EXTRACTED TEXT:
##########

Re: [RFC, PATCH 00/19] Numa aware LRU lists and shrinkers

Glauber Costa <glommer@xxxxxxxxxxxxx> · Thu, 20 Dec 2012 15:45:28 +0400

On 11/28/2012 03:14 AM, Dave Chinner wrote:
> Hi Glauber,
> 
> Here's a working version of my patchset for generic LRU lists and
> NUMA-aware shrinkers.
> 
> There are several parts to this patch set. The NUMA aware shrinkers
> are based on having a generic node-based LRU list implementation,
> and there are subsystems that need to be converted to use these
> lists as part of the process. There is also a long overdue change to
> the shrinker API to give it separate object count and object scan
> callbacks, getting rid of the magic and confusing "nr_to_scan = 0"
> semantics.
> 
> First of all, the patch set is based on a current 3.7-rc7 tree with
> the current xfs dev tree merged into it [can be found at
> git://oss.sgi.com/xfs/xfs]. That's because there are lots of XFS
> changes in the patch set, and theres no way I'm going to write them
> a second time in a couple of weeks when the current dev tree is
> merged into 3.8-rc1....
> 
> So, where's what the patches do:
> 
> [PATCH 01/19] dcache: convert dentry_stat.nr_unused to per-cpu
> [PATCH 02/19] dentry: move to per-sb LRU locks
> [PATCH 03/19] dcache: remove dentries from LRU before putting on
> 
> These three patches are preparation of the dcache for moving to the
> generic LRU list API. it basically gets rid of the global dentry LRU
> lock, and in doing so has to avoid several creative abuses of the
> lru list detection to allow dentries on shrink lists to be still
> magically be on the LRU list. The main change here is that now
> dentries on the shrink lists *must* have the DCACHE_SHRINK_LIST flag
> set and be entirely removed from the LRU before being disposed of.
> 
> This is probably a good cleanup to do regardless of the rest of the
> patch set because it removes a couple of landmines in
> shrink_dentry_list() that took me a while to work out...

##########

GIVEN INFORMATION:
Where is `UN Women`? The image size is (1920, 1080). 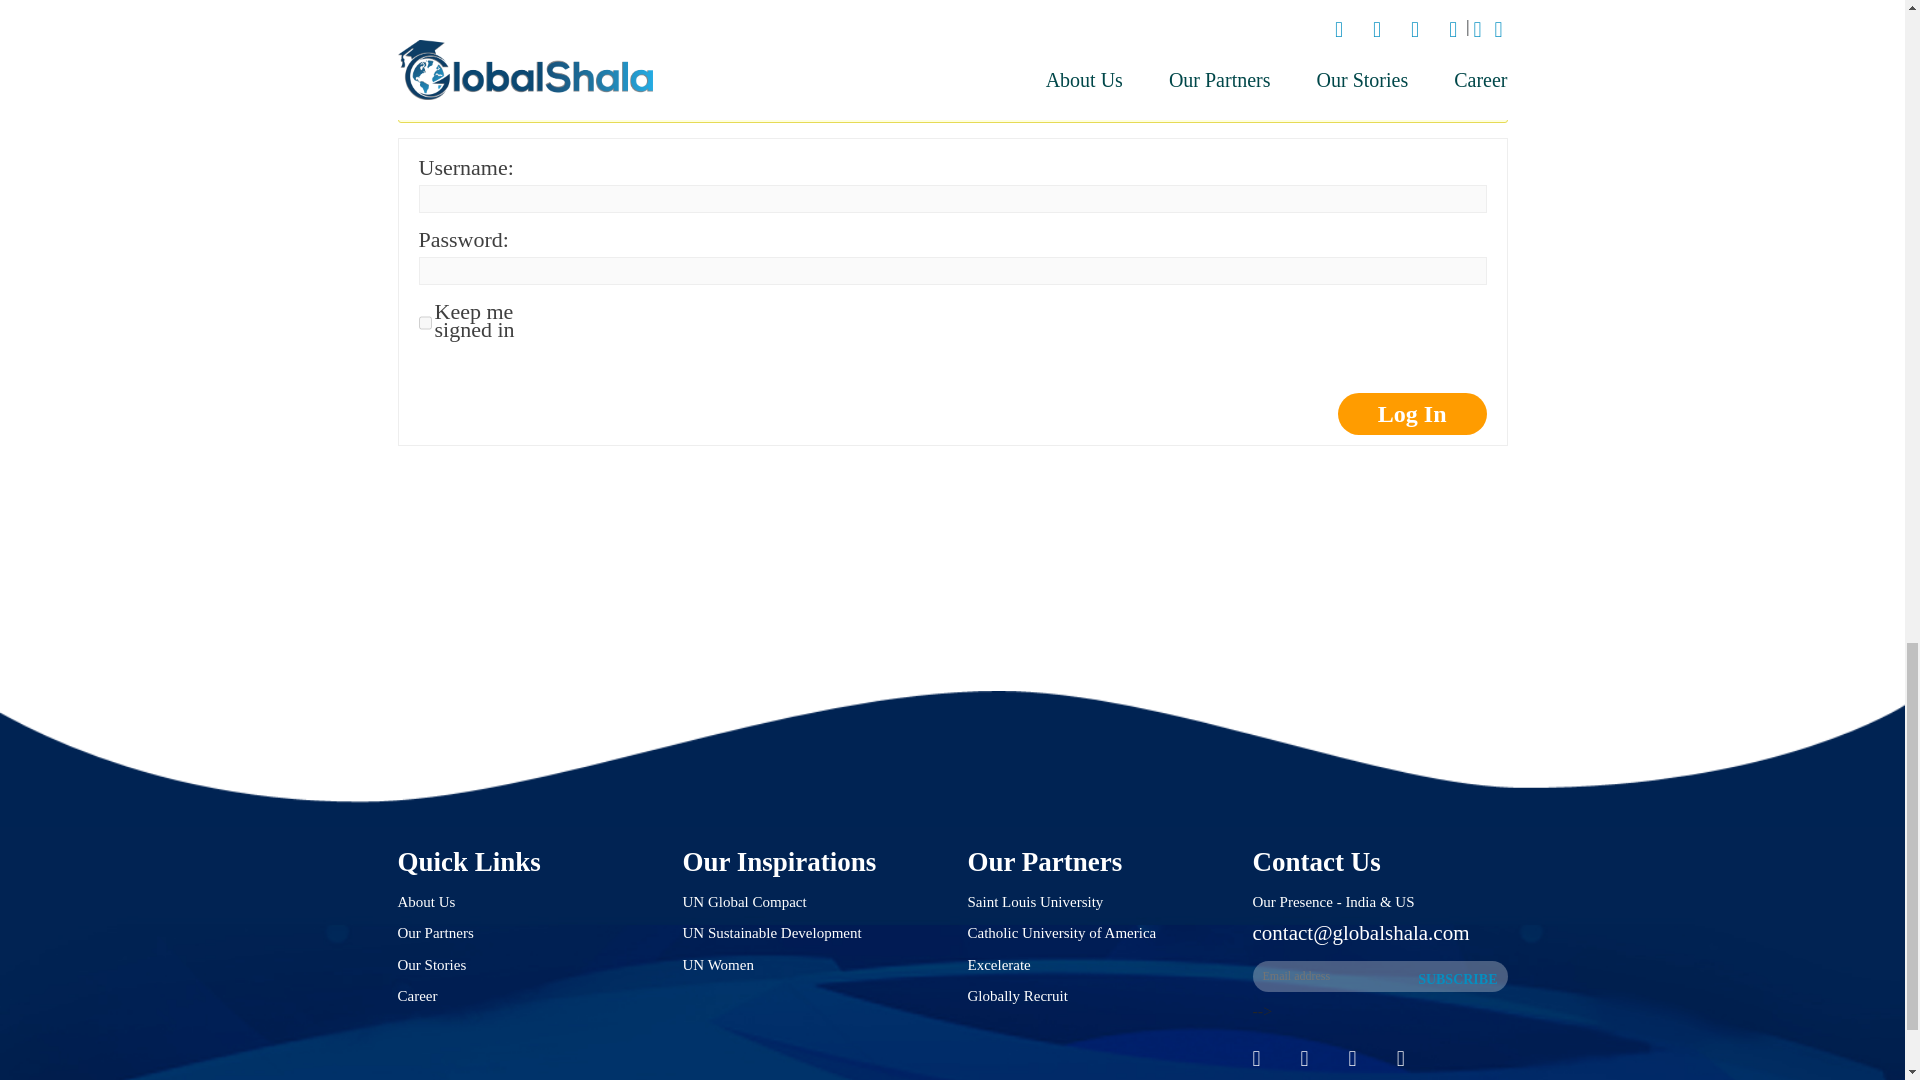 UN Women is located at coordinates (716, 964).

##########

GOAL:
In the message about NUMA-aware LRU lists and shrinkers, which flag must dentries on the shrink lists now have set?

CORRECT ANSWER:
The DCACHE_SHRINK_LIST flag.